* [Data]
--- --- ---
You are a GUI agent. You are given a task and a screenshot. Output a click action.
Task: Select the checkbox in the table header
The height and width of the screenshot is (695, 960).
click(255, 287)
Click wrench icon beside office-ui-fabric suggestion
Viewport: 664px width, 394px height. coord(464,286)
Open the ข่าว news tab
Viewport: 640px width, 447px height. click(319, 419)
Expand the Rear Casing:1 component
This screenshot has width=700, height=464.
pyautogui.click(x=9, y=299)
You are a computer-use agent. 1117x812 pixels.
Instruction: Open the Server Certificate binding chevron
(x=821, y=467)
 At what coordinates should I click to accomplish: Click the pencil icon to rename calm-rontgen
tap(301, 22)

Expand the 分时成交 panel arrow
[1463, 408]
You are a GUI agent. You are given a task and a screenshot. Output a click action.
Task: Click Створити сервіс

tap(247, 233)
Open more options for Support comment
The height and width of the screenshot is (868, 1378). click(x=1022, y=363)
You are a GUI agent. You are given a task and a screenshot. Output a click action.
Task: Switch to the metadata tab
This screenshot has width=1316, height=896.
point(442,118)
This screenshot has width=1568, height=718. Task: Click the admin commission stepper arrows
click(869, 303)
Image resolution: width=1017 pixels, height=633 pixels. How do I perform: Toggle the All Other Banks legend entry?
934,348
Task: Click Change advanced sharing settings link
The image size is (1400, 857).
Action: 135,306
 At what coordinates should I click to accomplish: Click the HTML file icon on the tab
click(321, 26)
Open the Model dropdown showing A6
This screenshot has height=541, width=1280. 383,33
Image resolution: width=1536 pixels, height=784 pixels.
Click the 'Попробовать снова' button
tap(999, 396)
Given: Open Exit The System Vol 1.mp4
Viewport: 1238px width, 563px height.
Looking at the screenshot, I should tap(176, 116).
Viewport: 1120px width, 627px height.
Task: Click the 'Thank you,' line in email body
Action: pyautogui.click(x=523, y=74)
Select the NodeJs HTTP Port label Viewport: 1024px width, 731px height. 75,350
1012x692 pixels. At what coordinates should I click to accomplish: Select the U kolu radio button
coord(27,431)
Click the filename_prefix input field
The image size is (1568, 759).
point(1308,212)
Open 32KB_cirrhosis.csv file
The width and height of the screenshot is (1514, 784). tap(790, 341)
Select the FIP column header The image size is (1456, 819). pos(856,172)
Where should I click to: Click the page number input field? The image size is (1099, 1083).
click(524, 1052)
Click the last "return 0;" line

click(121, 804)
--- --- ---
* [Activity] Write the data out again in full and exactly.

* [Answer for the task]
You are a GUI agent. You are given a task and a screenshot. Output a click action.
Task: Select the checkbox in the table header
The height and width of the screenshot is (695, 960).
click(255, 287)
Click wrench icon beside office-ui-fabric suggestion
Viewport: 664px width, 394px height. coord(464,286)
Open the ข่าว news tab
Viewport: 640px width, 447px height. click(319, 419)
Expand the Rear Casing:1 component
This screenshot has width=700, height=464.
pyautogui.click(x=9, y=299)
You are a computer-use agent. 1117x812 pixels.
Instruction: Open the Server Certificate binding chevron
(x=821, y=467)
 At what coordinates should I click to accomplish: Click the pencil icon to rename calm-rontgen
tap(301, 22)

Expand the 分时成交 panel arrow
[1463, 408]
You are a GUI agent. You are given a task and a screenshot. Output a click action.
Task: Click Створити сервіс

tap(247, 233)
Open more options for Support comment
The height and width of the screenshot is (868, 1378). click(x=1022, y=363)
You are a GUI agent. You are given a task and a screenshot. Output a click action.
Task: Switch to the metadata tab
This screenshot has width=1316, height=896.
point(442,118)
This screenshot has width=1568, height=718. Task: Click the admin commission stepper arrows
click(869, 303)
Image resolution: width=1017 pixels, height=633 pixels. How do I perform: Toggle the All Other Banks legend entry?
934,348
Task: Click Change advanced sharing settings link
The image size is (1400, 857).
Action: 135,306
 At what coordinates should I click to accomplish: Click the HTML file icon on the tab
click(321, 26)
Open the Model dropdown showing A6
This screenshot has height=541, width=1280. 383,33
Image resolution: width=1536 pixels, height=784 pixels.
Click the 'Попробовать снова' button
tap(999, 396)
Given: Open Exit The System Vol 1.mp4
Viewport: 1238px width, 563px height.
Looking at the screenshot, I should tap(176, 116).
Viewport: 1120px width, 627px height.
Task: Click the 'Thank you,' line in email body
Action: pyautogui.click(x=523, y=74)
Select the NodeJs HTTP Port label Viewport: 1024px width, 731px height. 75,350
1012x692 pixels. At what coordinates should I click to accomplish: Select the U kolu radio button
coord(27,431)
Click the filename_prefix input field
The image size is (1568, 759).
point(1308,212)
Open 32KB_cirrhosis.csv file
The width and height of the screenshot is (1514, 784). tap(790, 341)
Select the FIP column header The image size is (1456, 819). pos(856,172)
Where should I click to: Click the page number input field? The image size is (1099, 1083).
click(524, 1052)
Click the last "return 0;" line

click(121, 804)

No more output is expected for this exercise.